Daquelas pessoas que se esforçam para implantar o comunismo em uma sociedade a minoria, que estudou os princípios do comunismo e sabe que ele não funciona ou funciona mal em comparação com o simples sistema de mercado, age com má intenção, em causa própria e sem levar em consideração o destino da própria sociedade; os outros, que são a grande maioria, simplesmente não entendem nada de ciência econômica, sentindo prazer em cultivar a sua indignação natural contra aqueles que se sentem justificados em apodar de classes exploradoras. Pertencem a um tipo de pessoas que aprecia sentir-se mais justa do que os outros, apontando-lhes um dedo acusador, para as quais pessoas o comunismo fornece os motivos que aparentemente justificam tal atitude — motivos que elas não se preocupam em avaliar em profundidade, e nem mesmo tem condições para tal empreitada.
Substancialmente, pessoas são boas ou más.
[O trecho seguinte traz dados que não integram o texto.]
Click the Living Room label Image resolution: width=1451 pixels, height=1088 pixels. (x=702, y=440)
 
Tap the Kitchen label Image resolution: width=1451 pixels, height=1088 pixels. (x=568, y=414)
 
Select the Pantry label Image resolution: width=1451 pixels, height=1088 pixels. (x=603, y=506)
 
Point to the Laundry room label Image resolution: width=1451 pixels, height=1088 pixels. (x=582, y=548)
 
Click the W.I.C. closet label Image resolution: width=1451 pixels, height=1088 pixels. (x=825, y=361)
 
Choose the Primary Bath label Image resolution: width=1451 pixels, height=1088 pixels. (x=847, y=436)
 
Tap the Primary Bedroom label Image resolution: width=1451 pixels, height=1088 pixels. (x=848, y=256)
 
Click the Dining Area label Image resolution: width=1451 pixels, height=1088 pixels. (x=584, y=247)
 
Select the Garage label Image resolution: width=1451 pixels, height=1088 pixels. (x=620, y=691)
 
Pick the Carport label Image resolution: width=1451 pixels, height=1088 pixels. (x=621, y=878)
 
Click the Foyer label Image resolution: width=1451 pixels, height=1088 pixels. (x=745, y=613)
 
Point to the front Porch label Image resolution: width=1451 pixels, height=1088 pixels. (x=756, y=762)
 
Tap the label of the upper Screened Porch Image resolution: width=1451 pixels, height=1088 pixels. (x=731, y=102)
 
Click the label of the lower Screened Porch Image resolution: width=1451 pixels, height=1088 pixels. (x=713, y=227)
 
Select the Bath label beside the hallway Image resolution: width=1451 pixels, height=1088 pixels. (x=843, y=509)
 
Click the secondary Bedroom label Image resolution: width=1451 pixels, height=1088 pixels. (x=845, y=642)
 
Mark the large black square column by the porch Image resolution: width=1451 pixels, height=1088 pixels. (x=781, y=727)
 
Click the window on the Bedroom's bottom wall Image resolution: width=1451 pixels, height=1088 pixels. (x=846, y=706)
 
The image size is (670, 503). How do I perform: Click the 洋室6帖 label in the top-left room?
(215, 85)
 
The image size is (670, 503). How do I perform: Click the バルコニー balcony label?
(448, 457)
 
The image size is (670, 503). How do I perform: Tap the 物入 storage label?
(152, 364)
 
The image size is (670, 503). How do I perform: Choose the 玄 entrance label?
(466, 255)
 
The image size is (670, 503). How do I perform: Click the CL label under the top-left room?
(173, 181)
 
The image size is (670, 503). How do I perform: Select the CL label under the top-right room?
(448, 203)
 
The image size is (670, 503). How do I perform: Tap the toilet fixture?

Da mesma forma, sistemas de produção são eficientes ou ineficientes. Acidentalmente, pessoas podem ser eficientes ou ineficientes, e, da mesma forma, acidentalmente sistemas de produção podem ser bons ou maus se considerados como causas e nos seus efeitos sobre a vida das pessoas. Seres vivos, enquanto dotados de moralidade (ou conhecimento do certo e do errado), não podem ser julgados por categorias de eficiência ou ineficiência, assim como sistemas físicos de produção não podem ser julgados por categorias de bondade e maldade. Os que acreditam no marxismo acusam o sistema de produção capitalista de ser intrinsecamente mau, o que se revela um erro, pois não é possível emitir um julgamento moral a respeito de um sistema. Parece como se os críticos marxistas do sistema capitalista atribuíssem a este último a propriedade de retirar das pessoas a possibilidade de agirem de maneira moralmente correta, como se estas pessoas, vivendo e agindo sob aquele sistema, somente pudessem ser más.
Sistemas são implantados e manejados por pessoas, que são controladas por leis. Nos primórdios da assim chamada revolução industrial, o sistema capitalista ainda não havia atingido o estágio no qual as leis que deveriam regular as relações entre empregadores e empregados pudessem desempenhar o seu papel de forma efetiva. Marx, ao invés de concentrar os seus esforços no que poderia ter sido feito para aperfeiçoar o sistema de mercado através da criação de leis que coibissem a exploração dos trabalhadores e lhes assegurassem rendimentos justos, de acordo com a utilização da sua capacidade produtiva, escolheu trabalhar sobre a possibilidade de demolir completamente o sistema existente, tentando criar uma nova sociedade utópica, surgida diretamente da mente dos burocratas bem intencionados (a princípio) que a gerenciariam.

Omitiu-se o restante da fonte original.